▸ **Stored records**:

○ ○ ○

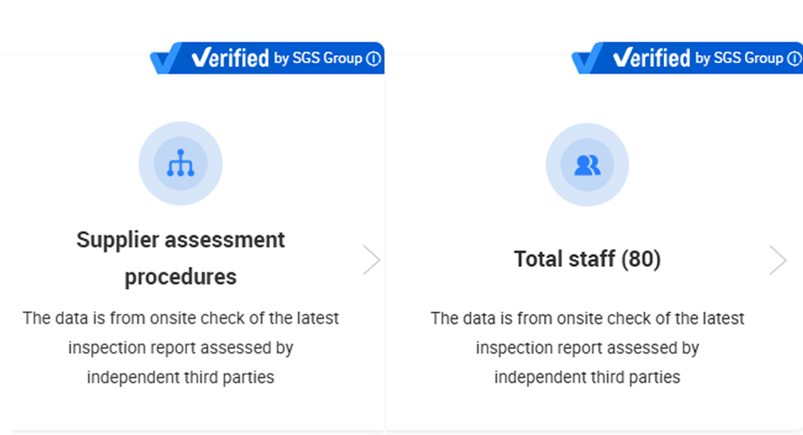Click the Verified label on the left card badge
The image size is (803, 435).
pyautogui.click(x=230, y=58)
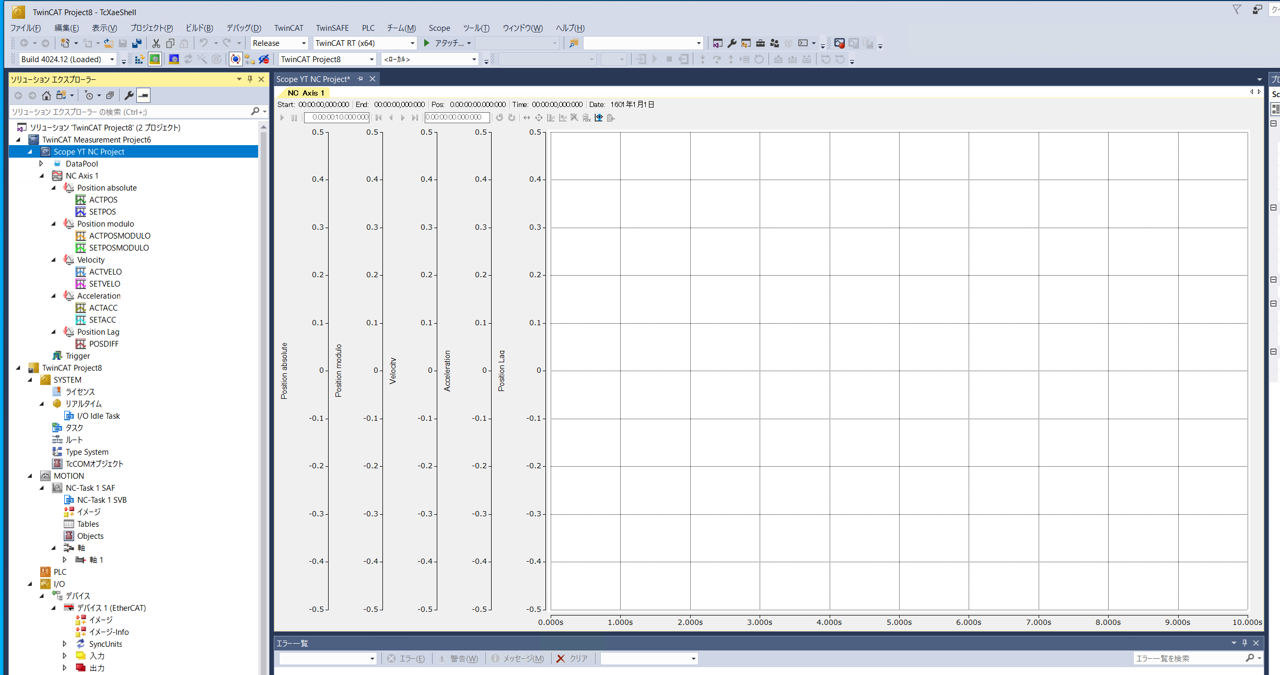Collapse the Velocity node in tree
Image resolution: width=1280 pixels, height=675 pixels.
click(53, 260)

○ ○ ○

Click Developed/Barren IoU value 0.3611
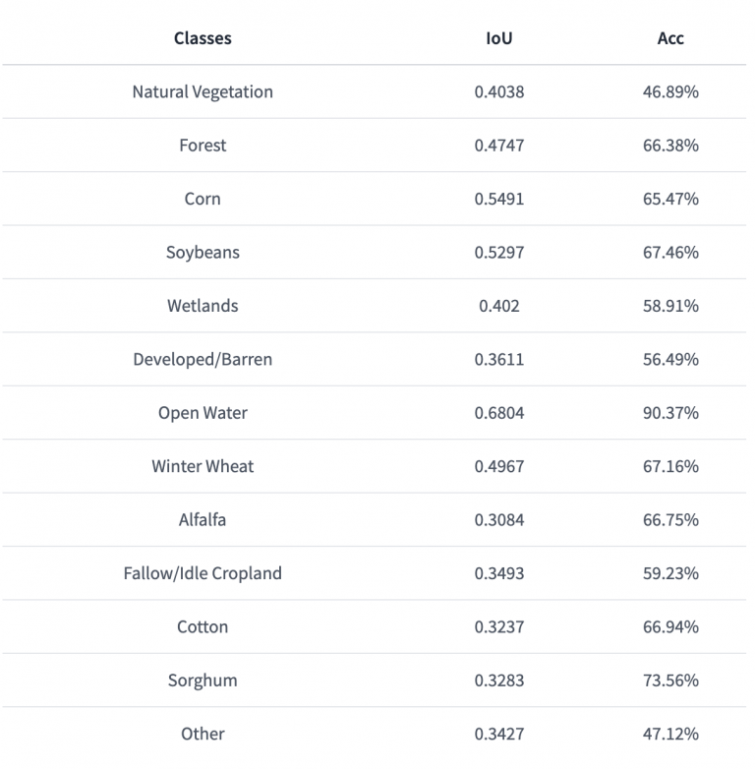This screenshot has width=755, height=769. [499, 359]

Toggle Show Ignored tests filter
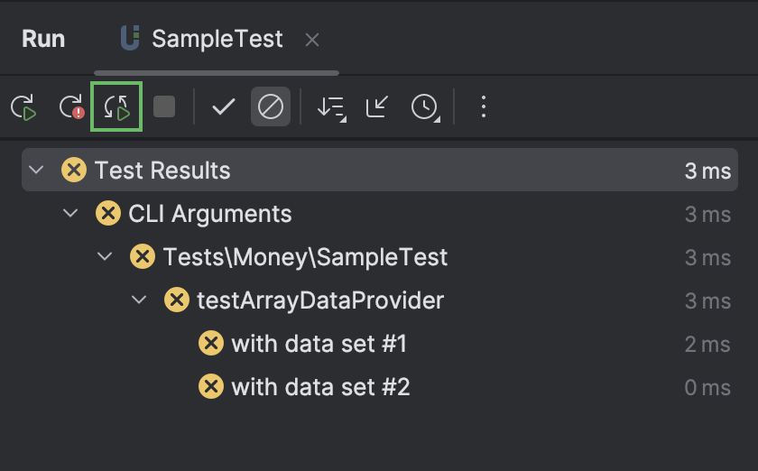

○ ○ ○

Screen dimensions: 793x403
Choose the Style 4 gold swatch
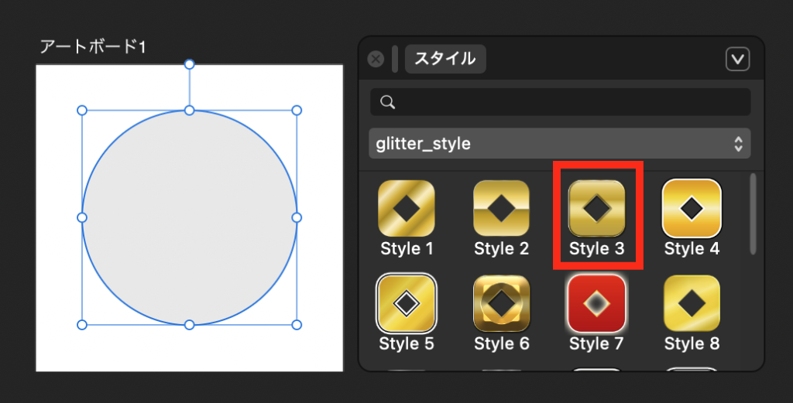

○ ○ ○

▸ **Required work**: Turn the record lines starting at the line that contains "Click the Verified" and ending at the line that contains "click(53, 260)" into a Markdown table with the columns No. and Text, numbering each row and skipping blank lines. Leave the pictures out of the table.

▸ **Finished exercise**:
| No. | Text |
|---|---|
| 1 | Click the Verified label on the left card badge |
| 2 | The image size is (803, 435). |
| 3 | pyautogui.click(x=230, y=58) |
| 4 | Collapse the Velocity node in tree |
| 5 | Image resolution: width=1280 pixels, height=675 pixels. |
| 6 | click(53, 260) |